John J. Valdez: Prejudice and Pride: Latino History is American History
John J. Valdez is a Rockefeller Fellow, graduated from the CPB/PBS Producers Academy at WGBH in Boston and the film program at New York University’s Tisch School of the Arts. He lives in New York and has been writing, producing and directing award winning nationally broadcast documentaries for PBS and CNN for the past 18 years. His films with Dan McCabe are currently running on national prime-time broadcast on the landmark PBS series Latino Americans. The two films War and Peace and Prejudice and Pride narrated by Benjamin Bratt tell the epic story of the Mexican American fight for equality from World War II through the 1970s.
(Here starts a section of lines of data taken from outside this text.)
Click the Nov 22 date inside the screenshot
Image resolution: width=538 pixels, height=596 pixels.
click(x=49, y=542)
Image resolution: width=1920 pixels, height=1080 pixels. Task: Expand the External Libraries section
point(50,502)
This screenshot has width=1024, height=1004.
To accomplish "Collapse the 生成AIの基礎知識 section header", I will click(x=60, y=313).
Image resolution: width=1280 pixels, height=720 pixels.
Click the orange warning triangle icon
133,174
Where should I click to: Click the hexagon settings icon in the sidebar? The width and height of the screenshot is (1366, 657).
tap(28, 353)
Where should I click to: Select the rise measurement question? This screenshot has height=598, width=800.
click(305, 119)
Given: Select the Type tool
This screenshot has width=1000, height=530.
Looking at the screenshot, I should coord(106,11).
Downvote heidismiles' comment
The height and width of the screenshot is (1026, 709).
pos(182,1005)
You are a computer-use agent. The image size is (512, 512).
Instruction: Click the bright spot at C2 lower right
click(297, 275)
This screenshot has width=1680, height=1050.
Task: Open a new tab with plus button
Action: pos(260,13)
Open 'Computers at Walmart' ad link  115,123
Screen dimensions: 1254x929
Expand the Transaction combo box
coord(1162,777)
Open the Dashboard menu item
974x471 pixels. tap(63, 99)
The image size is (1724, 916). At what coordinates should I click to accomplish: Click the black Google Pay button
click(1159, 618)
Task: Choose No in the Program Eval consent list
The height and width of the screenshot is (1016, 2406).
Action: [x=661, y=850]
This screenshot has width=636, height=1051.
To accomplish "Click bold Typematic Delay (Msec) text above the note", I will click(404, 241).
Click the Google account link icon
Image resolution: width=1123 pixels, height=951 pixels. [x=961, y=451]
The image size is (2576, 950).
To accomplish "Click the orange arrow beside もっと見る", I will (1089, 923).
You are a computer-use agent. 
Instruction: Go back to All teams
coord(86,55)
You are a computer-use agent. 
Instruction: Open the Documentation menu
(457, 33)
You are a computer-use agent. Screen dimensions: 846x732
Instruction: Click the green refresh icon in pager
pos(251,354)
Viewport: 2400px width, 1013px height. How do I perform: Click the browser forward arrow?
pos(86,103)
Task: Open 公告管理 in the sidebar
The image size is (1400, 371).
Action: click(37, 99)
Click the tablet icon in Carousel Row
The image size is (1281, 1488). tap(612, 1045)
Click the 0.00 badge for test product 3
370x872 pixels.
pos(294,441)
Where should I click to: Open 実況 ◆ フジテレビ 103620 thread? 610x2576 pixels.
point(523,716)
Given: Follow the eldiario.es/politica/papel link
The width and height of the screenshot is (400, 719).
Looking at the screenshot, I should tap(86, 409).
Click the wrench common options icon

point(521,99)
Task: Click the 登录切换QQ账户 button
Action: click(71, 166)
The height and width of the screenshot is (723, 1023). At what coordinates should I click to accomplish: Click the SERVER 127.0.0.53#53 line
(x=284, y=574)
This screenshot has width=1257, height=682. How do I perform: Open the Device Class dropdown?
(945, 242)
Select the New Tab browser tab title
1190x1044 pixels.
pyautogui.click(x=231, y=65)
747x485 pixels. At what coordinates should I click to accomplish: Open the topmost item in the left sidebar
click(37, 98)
Valcez had two films on the acclaimed PBS series POV: The Last Conquistador and Passin’ It On which was nominated for an Emmy. He directed the first hour of the PBS series Making Peace and directed The Divide, the first hour of the PBS series Matters of Race. At CNN, Valdez wrote, directed, and produced the award winning film High Stakes Testing for their prime-time documentary series CNN Presents. The film was an hour-long investigative work about the Bush administration’s education policies.
Valdez received an Emmy nomination in 2010 for his film The Longoria Affair which aired on the PBS series Independent Lens. Another film, The Chicano Wave also aired nationally on the PBS/BBC series Latin Music USA in both the United States and Europe.